Ходит по полю девчонка,

Та, в чьи косы я влюблен…

Не помню, ничего не помню. Не помню удара. Булыжник помню мокрый… Почему? Я только что видел звезды… Нет, не дождь, просто лужа. Это моя кровь? Он тяжело дышит. Как долго бежит. Зачем вцепился в меня своими ручищами? Больно! Ой, как больно! Сломалась моя голова. Мамочка, поцелуй меня! Уберите иголки! Мамочка, поцелуй меня!

Потом бабушка часто вспоминала: «Скорее всего, мотоциклист был „под шофе“, ведь даже не остановился! Я чуть не потеряла сознание, когда увидела бедняжку – тебя, мой мальчик. Спасибо Васеньке, знаешь, он подхватил тебя на руки и так бежал, так бежал до самой больницы. Через некоторое время и я подъехала на попутном тракторе. Ты так кричал, так кричал, что доктор вышел к нам и сказал: „Вы, мама, останьтесь, а вы, папаша, пройдите со мной, поможете держать ребенка“. Чудак, принял нас с Васенькой за супругов. Такой милый доктор оказался! Я еще долго к нему ходила. Водила тебя к нему, мой мальчик. И поила. Через трубочку. Ты ведь не мог есть с заклеенным ртом. Покажи шрам. Почти совсем незаметно. Да, если бы не Васенька… Представляешь: „Вы, мама, останьтесь, а вы, папаша, пройдите“. Сейчас таких докторов не встретишь. Не болезнь лечили, а человека. Человека надо лечить!»

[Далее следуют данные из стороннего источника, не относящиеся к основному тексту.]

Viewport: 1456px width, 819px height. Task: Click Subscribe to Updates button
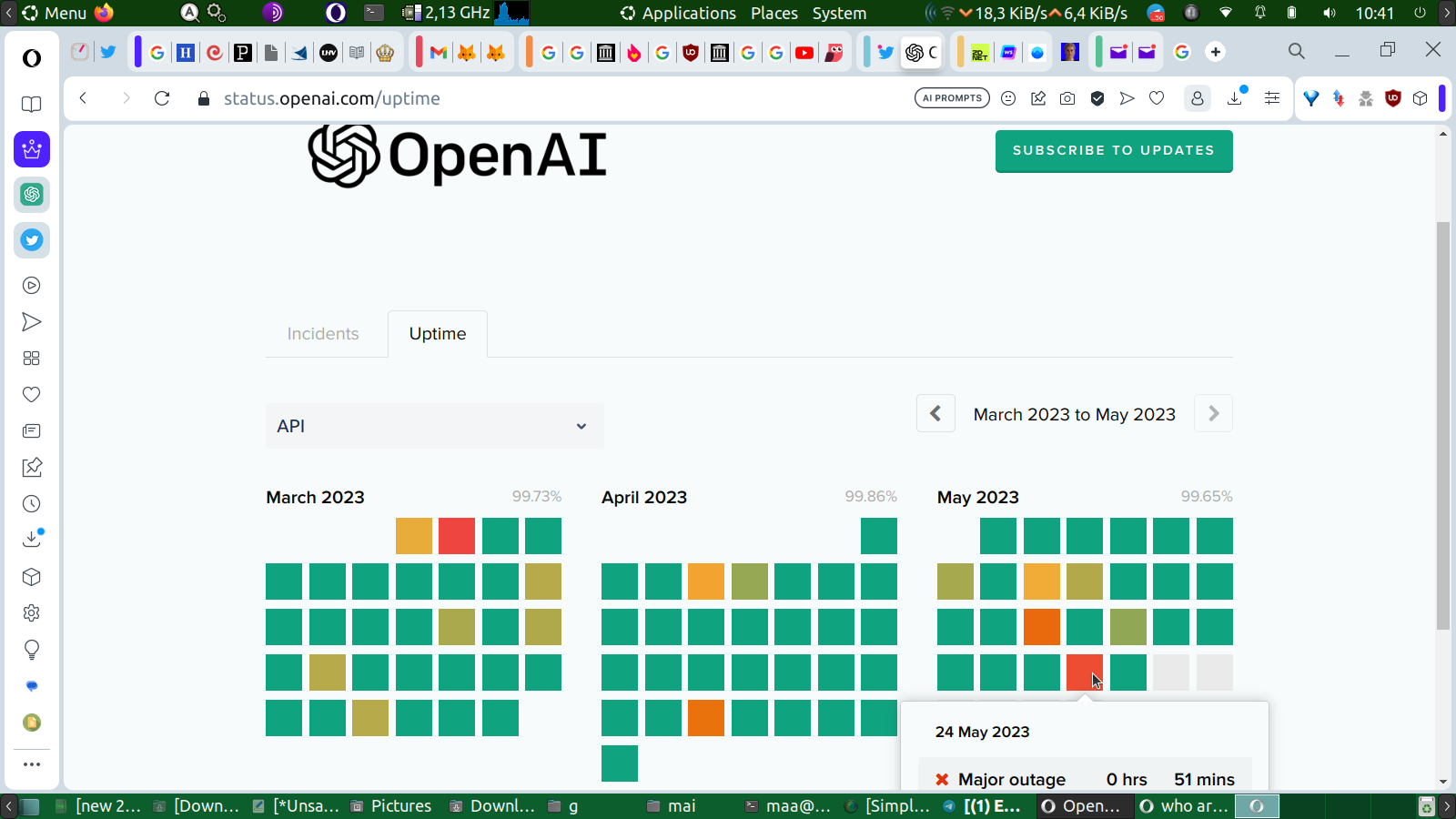click(1114, 150)
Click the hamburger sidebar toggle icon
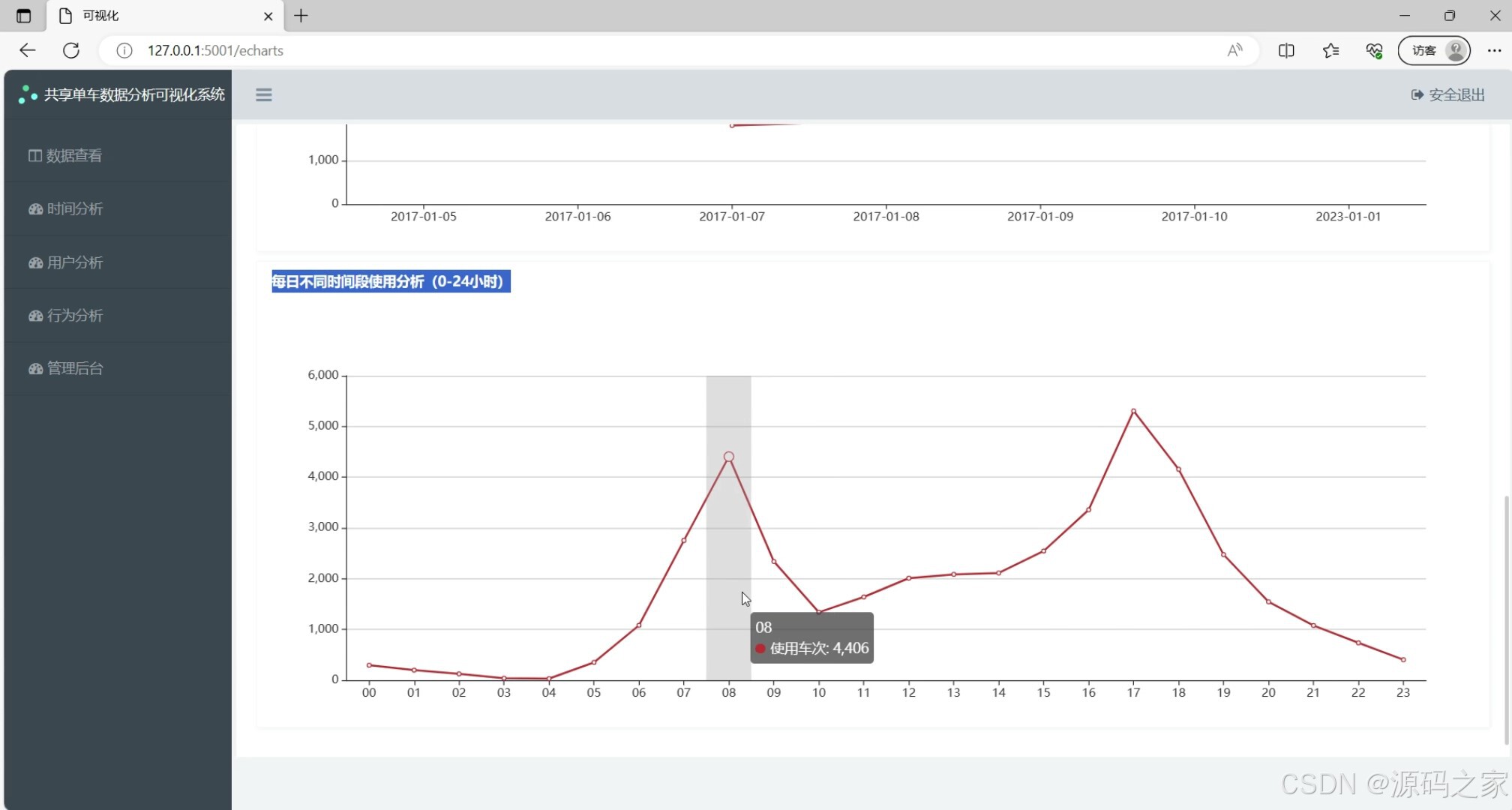Image resolution: width=1512 pixels, height=810 pixels. coord(263,94)
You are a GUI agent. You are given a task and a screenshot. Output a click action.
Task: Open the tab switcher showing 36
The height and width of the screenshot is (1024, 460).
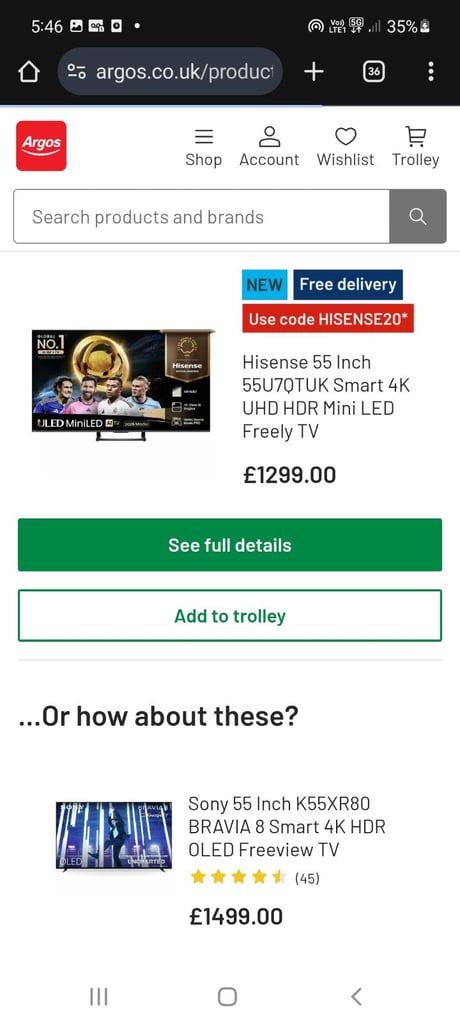pos(374,72)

Дверь резко распахнулась. Агрессивно размахивая двухлитровой клизмой, влетела стайка коренастых смешливых девушек в сандалиях на босу ногу.

– Давай, давай! – азартно предлагали они, сдернув с меня одеяло.

– Ниц! Ниц! – беспомощно отвечал я со стыдливой категоричностью, понимая абсолютную неизбежность подчинения жесткому правилу.

Через час надо мной уже мелькали плафоны коридора, вверх по которому толкал свою перевозку жилистый санитар Мражек. У порога операционного блока он задержал меня, нажал не глядя кнопку входного звонка. Отворили не сразу. Веселый бородач-анестезиолог распорядился повязать мне голову белой косынкой.

– Правда, хорошие у меня девочки? – спросил он по-русски.

– Очень, – трусливо улыбнулся я сквозь дрему транквилизаторов.

После этого «хорошие девочки» заботливо пристегнули меня кожаными ремнями к узкому операционному столу.

Но я обманул их и, ловко сорвав с себя грубые путы, победно вознесся вверх ногами тотчас, как принял наркозную маску. И уже сверху успел заметить склоненные надо мною головы операционной бригады.

Я обманул их.

…Выше, выше, еще выше кручеными железными ступенями тащит меня за руку отец сквозь штопор лестницы, выпускающей нас на чердак. А через разбитые, выдавленные ветром стекла смазанных черной пылью подъездных витражей следит, подглядывает за нами любопытный весенний день, и пляшет в каменном колодце лестничного проема, радуется вместе со мной гулкое эхо наших шагов. Открываем тяжелую дубовую дверь в пахнущую кошками темноту, которая хлещет по лицам, путает гирляндами развешанного после стирки белья, прежде чем показать нам лаз – полуприкрытое ставнями чердачное окно. На крыше отец отпускает мою руку, но скользкая покатая плоскость сперва не страшит меня. Я вижу свой город рядом с солнцем. Вдруг, жмурясь, роняю взгляд вниз: там, на месте бакалейного магазина, расплылась огромная клякса залитого дождями котлована. Страшно, страшно упасть туда, в шумный муравейник серо-зеленых человечков. Это пленные немцы. Они играют на губной гармошке и строят дом. Я еще крепче обнимаю холодное кирпичное туловище дымоходной трубы, к которой папа прикручивает телевизионную антенну.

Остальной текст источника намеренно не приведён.